1. Do I let in the tub with me together or not?
2. Should I let them ride on my shoulders together or one at a time to better bond with me?
3. They dont like to be held in my hands, but are always hiding from me underneth my legs and such when I'm sitting. Should I let them, or try to get them to be on my lap, shoulders or arms? I try to pet them when I can, but I need to get work done so I take my laptop in there and work but should I be doing something else besides letting them hide from me under and between my legs? Or should I just be happy they are touching me?

Also, I have a small cage (They are babies and I'm getting a big one once my check clears) and I am always hot so I need my room a bit cool with a fan on at all times. They never come out of their hide unless I cover part of the cage with a towel, but then I can't see them. Are they too cold and don't like the fan? What should I do?


----------



## nanashi7 (Jun 5, 2013)

Firstly, to gain your rats trust you have to put work aside. You need to get their attention and give them attention. Play with them cuddle them teach them tricks. At least until you have them well socialized you need to give them your full attention. 

Next rats will get ill with the fan causing a draft. Keep the cage covered or keep the fan off. They are likely frightened which is why they're only comfortable moving around when you can't see them. 


Sent from Petguide.com Free App


----------



## Jenn (Oct 29, 2013)

Thank you about the Fan, I'll make sure to keep it covered. 

Though back to the tub question. I can't cuddle or play with them and I for sure can't train them. They dont trust me yet, And I don't expect them to, I've only had them for a few days. So when I'm with them I can't do any of the things you said. All they do Is hide from me under my legs or huddle in the corner looking at me. If I try to gently scoop them up they just squirm and try to run up my arm to my shoulders. So all I can do is sit there and watch them. I pet them when ever they walk by and hold my hand next to them so they can sniff it. I just wanted to know If my just sitting there and letting them hide is helping or hurting? Is there anything else I should be doing?


----------



## nanashi7 (Jun 5, 2013)

Have you read the immersion thread? My original two rats were good friends within two days using that method, and an aggressive rat within a week. 

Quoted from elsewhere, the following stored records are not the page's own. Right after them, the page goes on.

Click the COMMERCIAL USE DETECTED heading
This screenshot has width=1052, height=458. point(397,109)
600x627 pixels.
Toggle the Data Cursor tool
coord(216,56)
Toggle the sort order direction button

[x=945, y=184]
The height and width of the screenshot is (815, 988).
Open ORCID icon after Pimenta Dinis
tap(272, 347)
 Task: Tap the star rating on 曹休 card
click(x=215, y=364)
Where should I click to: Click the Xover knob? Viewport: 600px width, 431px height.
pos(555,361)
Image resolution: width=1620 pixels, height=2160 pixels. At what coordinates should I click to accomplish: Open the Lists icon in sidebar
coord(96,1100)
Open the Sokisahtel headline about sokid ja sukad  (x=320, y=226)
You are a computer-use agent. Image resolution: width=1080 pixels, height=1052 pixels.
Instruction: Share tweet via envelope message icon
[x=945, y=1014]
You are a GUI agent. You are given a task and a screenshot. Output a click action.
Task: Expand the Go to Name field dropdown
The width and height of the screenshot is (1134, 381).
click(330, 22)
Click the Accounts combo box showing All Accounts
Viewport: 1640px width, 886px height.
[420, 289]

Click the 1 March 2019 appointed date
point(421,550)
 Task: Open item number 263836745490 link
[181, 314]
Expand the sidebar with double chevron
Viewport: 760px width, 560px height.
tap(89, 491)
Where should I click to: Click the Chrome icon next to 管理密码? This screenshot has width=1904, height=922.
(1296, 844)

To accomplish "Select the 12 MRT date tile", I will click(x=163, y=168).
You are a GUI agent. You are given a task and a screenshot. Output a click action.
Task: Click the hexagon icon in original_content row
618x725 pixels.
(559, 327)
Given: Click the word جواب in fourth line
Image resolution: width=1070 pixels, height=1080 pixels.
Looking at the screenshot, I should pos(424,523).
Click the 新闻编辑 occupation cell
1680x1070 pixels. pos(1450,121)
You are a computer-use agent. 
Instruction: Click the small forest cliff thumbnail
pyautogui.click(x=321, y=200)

Why can't you sit in the rest of the bathroom? The point of free range is for the rats to run around and play as bored rats are unhealthy rats. It also is the only true time a human can bond with their babies. If you must sit in the tub, prevent them from going behind or beneath you but instead face you. If one would be more comfortable, let it cuddle under your shirt. 

If a tub is your only free range area, I'd invest in a playpen you can sit with them in and set up activities out of the cage to do. 


Sent from Petguide.com Free App


----------



## Jenn (Oct 29, 2013)

I read the thread and it is helpful, though a big confusing, I'll read up on that method more. 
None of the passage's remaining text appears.